The minimum limit of uninsured-motorist (“UM”) coverage required by § 32-7-23, Ala.Code 1975, at the time of McKinney’s accident, was $20,000, and that is the amount of James McKinney’s coverage. McKinney and his insurer, Nationwide Mutual Fire Insurance Company, agree that McKinney is legally entitled to recover at least $45,000 from the tortfeasor, and that McKinney has already received $25,000, the limit of the tortfeasor’s liability coverage. Consequently, McKinney is entitled to recover the full amount of the UM coverage afforded by his policy.

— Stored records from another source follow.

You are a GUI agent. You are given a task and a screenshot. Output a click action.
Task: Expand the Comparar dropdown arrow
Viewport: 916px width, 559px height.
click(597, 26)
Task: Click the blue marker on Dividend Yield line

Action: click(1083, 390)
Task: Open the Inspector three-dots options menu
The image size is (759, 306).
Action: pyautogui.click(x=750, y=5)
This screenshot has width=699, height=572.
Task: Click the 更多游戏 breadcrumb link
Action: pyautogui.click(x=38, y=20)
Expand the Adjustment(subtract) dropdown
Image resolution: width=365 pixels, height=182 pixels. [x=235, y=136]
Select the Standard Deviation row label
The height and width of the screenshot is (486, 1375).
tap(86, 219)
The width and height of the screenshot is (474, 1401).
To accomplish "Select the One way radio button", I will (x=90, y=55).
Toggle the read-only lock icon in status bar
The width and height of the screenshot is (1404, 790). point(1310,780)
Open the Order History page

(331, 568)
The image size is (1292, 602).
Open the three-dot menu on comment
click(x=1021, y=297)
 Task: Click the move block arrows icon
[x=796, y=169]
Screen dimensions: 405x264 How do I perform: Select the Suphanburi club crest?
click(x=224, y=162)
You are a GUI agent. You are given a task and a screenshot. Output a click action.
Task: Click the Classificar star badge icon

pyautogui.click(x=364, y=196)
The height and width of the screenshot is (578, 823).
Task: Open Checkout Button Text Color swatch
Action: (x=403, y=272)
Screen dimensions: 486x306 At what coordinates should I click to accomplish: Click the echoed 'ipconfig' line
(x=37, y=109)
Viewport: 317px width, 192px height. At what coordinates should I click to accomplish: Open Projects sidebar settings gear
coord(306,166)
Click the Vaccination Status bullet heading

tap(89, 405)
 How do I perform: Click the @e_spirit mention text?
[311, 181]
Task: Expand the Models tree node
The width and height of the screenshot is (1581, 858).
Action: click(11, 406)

Nationwide argues that McKinney’s recovery under the UM coverage must be reduced by the $2,000 it paid him under his medical-payments coverage. However, § 32-7-23 “sets a minimum amount for recovery, ... and ... where the premiums have been paid for [UM] coverage, we cannot permit an insurer to avoid its statutorily imposed liability by its insertion into the policy of a liability limiting clause which restricts the insured from receiving that coverage for which the premium has been paid.” Safeco Ins. Co. of America v. Jones, 286 Ala. 606, 614, 243 So.2d 736, 742 (1970) (emphasis added). In other words, “an insurer cannot avoid the liability imposed by our Uninsured Motorist Act by inserting into a policy a liability limiting clause restricting an insured from recovering actual damages suffered, within the limits of the policy, where premiums have been paid for [UM] coverage, even though an insured has other similar insurance available to him.” State Farm Mut. Auto. Ins. Co. v. Cahoon, 287 Ala. 462, 466, 252 So.2d 619, 621 (1971) (emphasis added). See also Preferred Risk Mut. Ins. Co. v. Holmes, 287 Ala. 251, 251 So.2d 213 (1971). Thus, it is “rather firmly established ... that the law of this state with respect to *1216[UM] coverage precludes an insurer from collecting a premium for certain coverage, then taking that coverage away by a limiting clause, under the rationale that a contrary holding would be in violation of the [UM] statute.” Great Central Ins. Co. v. Edge, 292 Ala. 613, 616, 298 So.2d 607, 609 (1974).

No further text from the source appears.